OTORITAS Jasa Keuangan (OJK) tidak cukup hanya mengingatkan masyarakat agar berhati hati terhadap pegadaian ilegal. Jika praktik lancung tersebut telah menjadi ancaman serius bagi masyarakat, OJK mesti cepat menindak sejumlah perusahaan yang menjalankan bisnis gadai tanpa izin itu.
Sejauh ini OJK telah mengidentifikasi sekitar 460 perusahaan gadai yang beroperasi secara ilegal. Omzet mereka mencapai Rp 600 miliar dengan jumlah nasabah sekitar 700 ribu orang. Pengelola bisnis ini kebanyakan berbentuk koperasi dan cukup banyak pula perseroan terbatas. Meski omzetnya hanya sekitar lima persen dari pangsa pasar pegadaian di Indonesia, kalau praktik ini dibiarkan berlarut-larut dan terjadi penyelewengan, jelas sejumlah besar masyarakat akan dirugikan.
Undang-undang memberi OJK wewenang yang luas untuk mengawasi bisnis keuangan di negara ini, termasuk wewenang khusus menyidik tindak pidana di sektor jasa keuangan.

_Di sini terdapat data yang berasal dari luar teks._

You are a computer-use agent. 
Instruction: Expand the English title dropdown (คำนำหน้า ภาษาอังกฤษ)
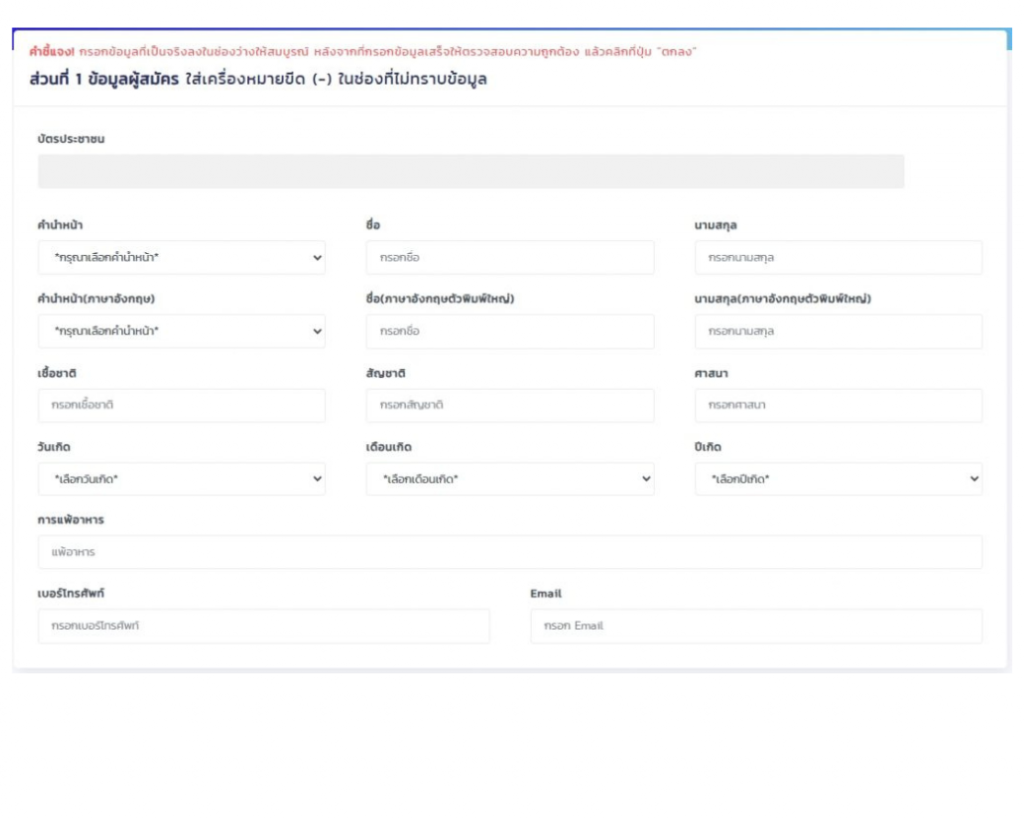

Mengenai pegadaian, pada 2016 OJK menerbitkan Peraturan Nomor 31/POJK.05/2016 tentang Usaha Pegadaian yang mengatur soal perizinan dan tata cara penyelenggaraan bisnis gadai. Kriteria pelanggaran dan ragam hukuman dari ringan hingga berat telah tersedia.

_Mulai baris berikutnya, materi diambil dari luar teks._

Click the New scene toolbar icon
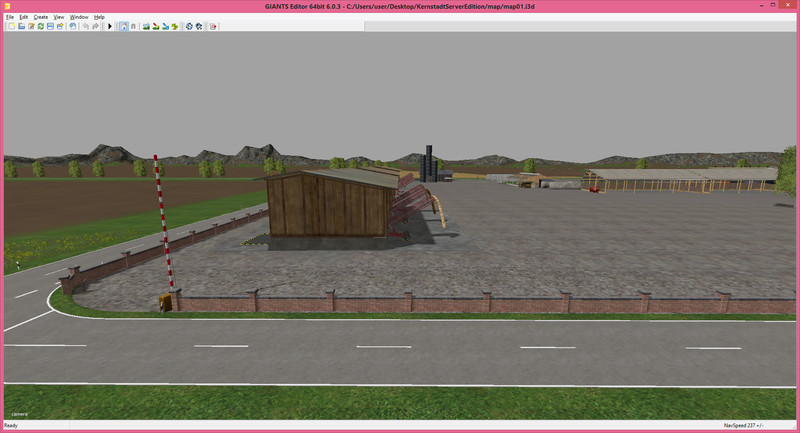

Lembaga ini juga dilengkapi dengan Satuan Tugas Waspada Investasi. Satgas yang dibentuk dengan melibatkan kejaksaan dan kepolisian ini memiliki keahlian menyelidiki, menganalisis, hingga menghentikan praktik-praktik investasi dan bisnis keuangan yang ilegal.
Dengan segala kewenangan, fasilitas, dan perangkat yang dimilikinya itu, OJK semestinya dapat menindak para pelaku gadai ilegal tanpa banyak kesulitan. Apalagi hampir semua perusahaan tersebut beroperasi secara terang-terangan: mereka berbadan hukum, mendirikan outlet di daerah-daerah ramai, bahkan ada yang beriklan.

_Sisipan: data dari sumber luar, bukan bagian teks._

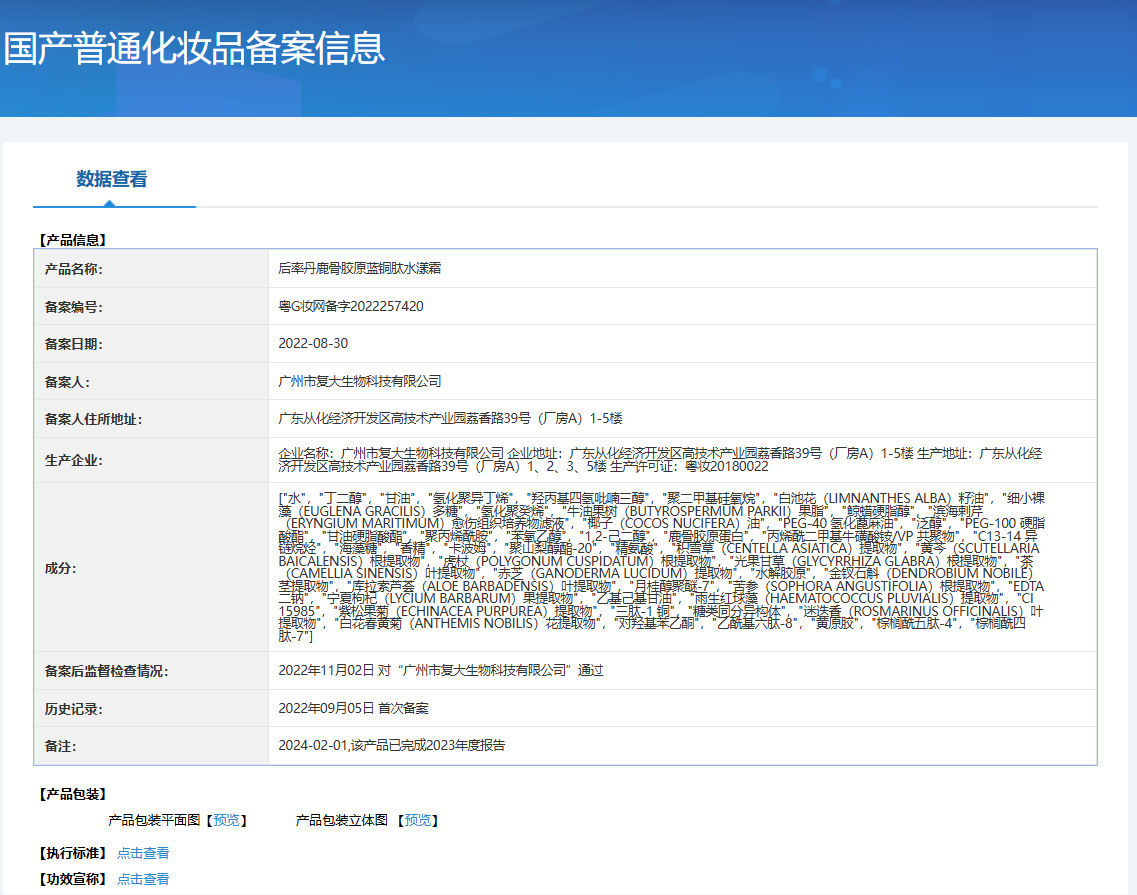
Task: Click 预览 link for 产品包装平面图
Action: tap(226, 820)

Karena itu, perusahaan gadai yang belum mendaftar dan tidak taat aturan mesti langsung ditindak ketika masa tenggang yang diberikan berakhir, yakni pada akhir Juli mendatang. Jangan menunggu sampai ada korban untuk mulai bergerak. Selain itu, ada baiknya OJK menyediakan call center dan menerbitkan daftar pegadaian bermasalah.
Kita tahu, dalam beberapa kasus lain, OJK lalai dan terlambat mengantisipasi bisnis keuangan yang merugikan masyarakat. Padahal salah satu tujuan pembentukan OJK adalah melindungi kepentingan konsumen dan masyarakat. Terakhir adalah kasus perusahaan penyelenggara haji dan umrah First Travel serta Abu Tour, yang menyebabkan puluhan ribu orang kehilangan tabungan triliunan rupiah dan terhambat menjalankan ibadah di Tanah Suci.
Bertindak tegas dalam koridor kewenangan yang tersedia menjadi kewajiban OJK. Sebagai lembaga independen yang para pejabat dan petugasnya termasuk bergaji paling besar di republik yang belum kaya ini, OJK mesti membuktikan kepada masyarakat bahwa imbalan besar itu sepadan dengan profesionalisme dalam menjalankan tugas utamanya melindungi masyarakat dalam bertransaksi keuangan.